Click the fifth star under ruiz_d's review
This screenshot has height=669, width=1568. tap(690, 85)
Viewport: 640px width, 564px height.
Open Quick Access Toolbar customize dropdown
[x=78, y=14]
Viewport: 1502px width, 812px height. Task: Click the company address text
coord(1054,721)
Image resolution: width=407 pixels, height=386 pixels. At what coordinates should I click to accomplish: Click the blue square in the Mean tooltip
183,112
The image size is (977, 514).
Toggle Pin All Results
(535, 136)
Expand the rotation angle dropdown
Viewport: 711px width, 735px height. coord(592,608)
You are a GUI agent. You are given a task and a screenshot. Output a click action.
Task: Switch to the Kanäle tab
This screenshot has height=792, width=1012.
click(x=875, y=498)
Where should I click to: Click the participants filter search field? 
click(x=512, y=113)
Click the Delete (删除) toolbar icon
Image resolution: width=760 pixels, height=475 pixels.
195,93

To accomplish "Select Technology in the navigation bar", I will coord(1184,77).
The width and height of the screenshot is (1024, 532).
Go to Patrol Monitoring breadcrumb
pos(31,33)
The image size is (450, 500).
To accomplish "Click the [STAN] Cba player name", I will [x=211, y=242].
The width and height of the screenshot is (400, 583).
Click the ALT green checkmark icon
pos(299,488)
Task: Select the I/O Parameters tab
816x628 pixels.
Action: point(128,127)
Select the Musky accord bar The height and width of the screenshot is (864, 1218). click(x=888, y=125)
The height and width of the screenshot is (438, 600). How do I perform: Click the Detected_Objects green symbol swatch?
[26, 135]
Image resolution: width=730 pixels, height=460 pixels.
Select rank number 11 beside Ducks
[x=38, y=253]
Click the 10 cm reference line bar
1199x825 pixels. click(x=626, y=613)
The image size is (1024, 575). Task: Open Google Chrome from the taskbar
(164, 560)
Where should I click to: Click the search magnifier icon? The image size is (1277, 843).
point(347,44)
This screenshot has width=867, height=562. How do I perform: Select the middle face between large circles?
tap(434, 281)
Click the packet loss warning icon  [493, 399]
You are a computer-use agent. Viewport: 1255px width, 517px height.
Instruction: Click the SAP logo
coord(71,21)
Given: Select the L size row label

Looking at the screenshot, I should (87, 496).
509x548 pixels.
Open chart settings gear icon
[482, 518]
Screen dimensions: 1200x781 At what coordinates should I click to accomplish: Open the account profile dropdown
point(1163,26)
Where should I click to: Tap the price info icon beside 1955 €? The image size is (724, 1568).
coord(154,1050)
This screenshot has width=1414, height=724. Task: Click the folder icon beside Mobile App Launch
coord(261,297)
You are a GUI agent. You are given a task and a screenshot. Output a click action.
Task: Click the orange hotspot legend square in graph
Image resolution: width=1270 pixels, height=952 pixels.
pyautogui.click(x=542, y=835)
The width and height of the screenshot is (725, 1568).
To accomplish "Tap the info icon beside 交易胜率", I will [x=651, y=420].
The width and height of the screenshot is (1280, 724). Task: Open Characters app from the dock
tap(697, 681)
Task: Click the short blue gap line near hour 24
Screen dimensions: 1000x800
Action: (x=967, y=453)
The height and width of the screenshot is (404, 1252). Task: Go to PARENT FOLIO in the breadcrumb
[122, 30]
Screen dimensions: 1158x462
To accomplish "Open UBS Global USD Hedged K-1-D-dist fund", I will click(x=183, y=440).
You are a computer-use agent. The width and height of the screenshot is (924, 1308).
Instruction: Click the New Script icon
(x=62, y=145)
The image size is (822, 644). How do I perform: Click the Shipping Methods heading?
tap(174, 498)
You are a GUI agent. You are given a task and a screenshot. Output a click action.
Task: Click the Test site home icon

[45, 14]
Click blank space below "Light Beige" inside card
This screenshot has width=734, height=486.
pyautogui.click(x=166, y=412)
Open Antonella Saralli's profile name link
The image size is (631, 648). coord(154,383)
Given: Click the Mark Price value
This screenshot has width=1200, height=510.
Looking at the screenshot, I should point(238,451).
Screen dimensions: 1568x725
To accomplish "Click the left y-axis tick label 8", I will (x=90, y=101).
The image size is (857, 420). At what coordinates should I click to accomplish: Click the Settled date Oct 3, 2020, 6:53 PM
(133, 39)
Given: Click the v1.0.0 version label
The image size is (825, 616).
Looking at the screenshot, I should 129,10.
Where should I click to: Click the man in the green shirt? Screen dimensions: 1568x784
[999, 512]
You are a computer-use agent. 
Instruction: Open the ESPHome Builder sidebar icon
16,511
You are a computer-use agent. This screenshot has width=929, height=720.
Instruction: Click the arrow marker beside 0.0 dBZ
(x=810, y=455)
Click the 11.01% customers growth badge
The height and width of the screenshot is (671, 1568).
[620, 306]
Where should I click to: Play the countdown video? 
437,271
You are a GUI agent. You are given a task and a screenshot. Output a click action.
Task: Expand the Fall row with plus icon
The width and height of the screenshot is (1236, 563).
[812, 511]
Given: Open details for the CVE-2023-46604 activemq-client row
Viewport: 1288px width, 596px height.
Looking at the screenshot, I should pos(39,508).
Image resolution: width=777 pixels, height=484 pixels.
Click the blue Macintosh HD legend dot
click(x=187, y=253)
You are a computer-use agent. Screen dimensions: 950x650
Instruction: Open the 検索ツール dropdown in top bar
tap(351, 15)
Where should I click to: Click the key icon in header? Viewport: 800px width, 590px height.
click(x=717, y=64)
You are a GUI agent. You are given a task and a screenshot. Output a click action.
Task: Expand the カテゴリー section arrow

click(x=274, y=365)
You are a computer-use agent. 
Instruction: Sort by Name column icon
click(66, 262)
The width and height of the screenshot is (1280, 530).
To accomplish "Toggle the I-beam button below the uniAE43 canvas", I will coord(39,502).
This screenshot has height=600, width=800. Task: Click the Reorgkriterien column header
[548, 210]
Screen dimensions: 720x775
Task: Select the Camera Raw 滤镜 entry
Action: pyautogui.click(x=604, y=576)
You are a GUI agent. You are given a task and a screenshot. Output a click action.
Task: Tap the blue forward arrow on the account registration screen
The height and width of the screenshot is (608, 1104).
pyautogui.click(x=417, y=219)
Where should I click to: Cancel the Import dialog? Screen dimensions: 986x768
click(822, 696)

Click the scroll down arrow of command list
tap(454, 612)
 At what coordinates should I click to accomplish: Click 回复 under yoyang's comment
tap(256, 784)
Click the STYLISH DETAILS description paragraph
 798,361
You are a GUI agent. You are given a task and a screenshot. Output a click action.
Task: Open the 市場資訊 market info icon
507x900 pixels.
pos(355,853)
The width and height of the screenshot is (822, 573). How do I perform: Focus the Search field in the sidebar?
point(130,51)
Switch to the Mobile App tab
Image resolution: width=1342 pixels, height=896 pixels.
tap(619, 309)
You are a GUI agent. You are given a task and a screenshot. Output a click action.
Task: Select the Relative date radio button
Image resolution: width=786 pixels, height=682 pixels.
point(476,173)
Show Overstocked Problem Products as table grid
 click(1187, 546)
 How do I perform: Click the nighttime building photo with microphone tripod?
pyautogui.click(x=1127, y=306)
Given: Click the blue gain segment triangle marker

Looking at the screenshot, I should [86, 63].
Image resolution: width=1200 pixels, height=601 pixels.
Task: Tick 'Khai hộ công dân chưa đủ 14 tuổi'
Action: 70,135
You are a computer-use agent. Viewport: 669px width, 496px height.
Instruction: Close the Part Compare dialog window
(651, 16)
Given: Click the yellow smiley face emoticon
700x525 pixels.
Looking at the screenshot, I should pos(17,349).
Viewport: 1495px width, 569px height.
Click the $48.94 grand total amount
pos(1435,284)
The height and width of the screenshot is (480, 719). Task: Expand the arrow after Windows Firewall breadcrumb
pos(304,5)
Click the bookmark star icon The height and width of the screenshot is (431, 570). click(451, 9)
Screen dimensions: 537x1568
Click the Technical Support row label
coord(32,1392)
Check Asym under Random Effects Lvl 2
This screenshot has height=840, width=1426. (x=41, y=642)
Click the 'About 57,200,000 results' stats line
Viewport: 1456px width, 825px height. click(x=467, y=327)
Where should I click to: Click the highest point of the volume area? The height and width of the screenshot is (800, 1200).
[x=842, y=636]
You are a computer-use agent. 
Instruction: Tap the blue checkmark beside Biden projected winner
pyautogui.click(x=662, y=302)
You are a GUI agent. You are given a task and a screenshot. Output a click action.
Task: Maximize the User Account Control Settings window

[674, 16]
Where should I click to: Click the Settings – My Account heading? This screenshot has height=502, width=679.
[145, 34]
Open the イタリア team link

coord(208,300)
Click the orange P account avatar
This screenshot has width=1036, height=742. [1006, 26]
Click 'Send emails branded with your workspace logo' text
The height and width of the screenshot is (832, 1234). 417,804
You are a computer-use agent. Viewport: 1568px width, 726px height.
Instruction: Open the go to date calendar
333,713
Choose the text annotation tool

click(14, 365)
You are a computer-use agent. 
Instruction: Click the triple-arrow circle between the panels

→ **WHAT TO PRODUCE**: In the entries above, find each line with the word "button" and copy it.

→ **WRITTEN ANSWER**:
To accomplish "Toggle the I-beam button below the uniAE43 canvas", I will coord(39,502).
Task: Select the Relative date radio button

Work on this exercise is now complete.